California AG Kamala Harris Releases Privacy Guidelines for Mobile Apps

Jameson Dempsey co-authored this blog post.

Hot on the heels of its recent lawsuit against Delta Airlines for alleged violations of the California Online Privacy Protection Act (“CalOPPA”), today the California Attorney General’s Privacy Enforcement and Protection Unit released its highly anticipated mobile privacy report, Privacy on the Go: Recommendations for the Mobile Ecosystem. The report, developed in collaboration with a wide array of industry stakeholders, provides a series of specific recommendations designed to promote ​“surprise minimization” for users of mobile applications.

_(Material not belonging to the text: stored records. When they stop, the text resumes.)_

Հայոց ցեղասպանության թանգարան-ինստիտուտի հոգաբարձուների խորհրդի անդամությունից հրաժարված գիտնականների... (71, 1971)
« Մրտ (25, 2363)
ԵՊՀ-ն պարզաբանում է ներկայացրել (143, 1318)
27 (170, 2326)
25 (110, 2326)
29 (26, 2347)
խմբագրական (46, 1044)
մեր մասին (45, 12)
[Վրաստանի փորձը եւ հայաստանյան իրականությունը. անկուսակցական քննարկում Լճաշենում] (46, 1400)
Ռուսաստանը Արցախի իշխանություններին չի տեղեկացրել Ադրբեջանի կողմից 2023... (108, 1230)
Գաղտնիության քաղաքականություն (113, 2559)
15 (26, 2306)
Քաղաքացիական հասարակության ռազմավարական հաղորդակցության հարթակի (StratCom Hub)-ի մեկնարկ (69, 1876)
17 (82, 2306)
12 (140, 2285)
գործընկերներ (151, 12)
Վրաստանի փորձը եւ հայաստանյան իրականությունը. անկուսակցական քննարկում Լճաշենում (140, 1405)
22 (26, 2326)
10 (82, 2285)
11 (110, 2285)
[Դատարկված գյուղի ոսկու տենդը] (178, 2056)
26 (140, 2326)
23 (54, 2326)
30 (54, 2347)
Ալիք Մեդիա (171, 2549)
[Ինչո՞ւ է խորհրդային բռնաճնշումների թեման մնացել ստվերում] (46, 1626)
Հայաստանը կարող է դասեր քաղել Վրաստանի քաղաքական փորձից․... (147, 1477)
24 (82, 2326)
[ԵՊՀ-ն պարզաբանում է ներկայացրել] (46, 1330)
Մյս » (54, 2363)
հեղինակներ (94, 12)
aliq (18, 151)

The bulk of Privacy on the Go focuses on well-established themes of user control, transparency, and data minimization, covered in detail here on our sister blog. Of particular relevance to regular readers of Telecom Law Monitor, the report encourages active participation from mobile carriers through subscriber education, data security practices, and standard-setting efforts. Specifically, the Attorney General recommends that carriers:

• Leverage relationships with mobile customers to educate them on privacy protections, including mobile safety for children
  
• Work with operating system (“OS”) developers and other appropriate parties to facilitate timely patching of security vulnerabilities
  
• Work with OS developers and device manufacturers to set cross-platform standards for privacy controls, means of enabling the delivery of special privacy notices, and privacy icons

These recommendations represent yet another step in the ongoing efforts among state and federal regulators to address online privacy on an ​“ecosystem-wide” scale. Indeed, although mobile carriers are not the primary target of the California AG’s recommendations, the report squares with similar proceedings at the Federal Communications Commission (“FCC”) that have potentially significant consequences for wireless providers. For example, as this blog reported last summer, the FCC recently sought to refresh its customer proprietary network information (“CPNI”) docket, and has taken a similarly keen interest in location-based services. As such, mobile carriers should remain mindful that federal and state regulators are keeping all mobile players in mind as they push toward greater privacy protections for consumers.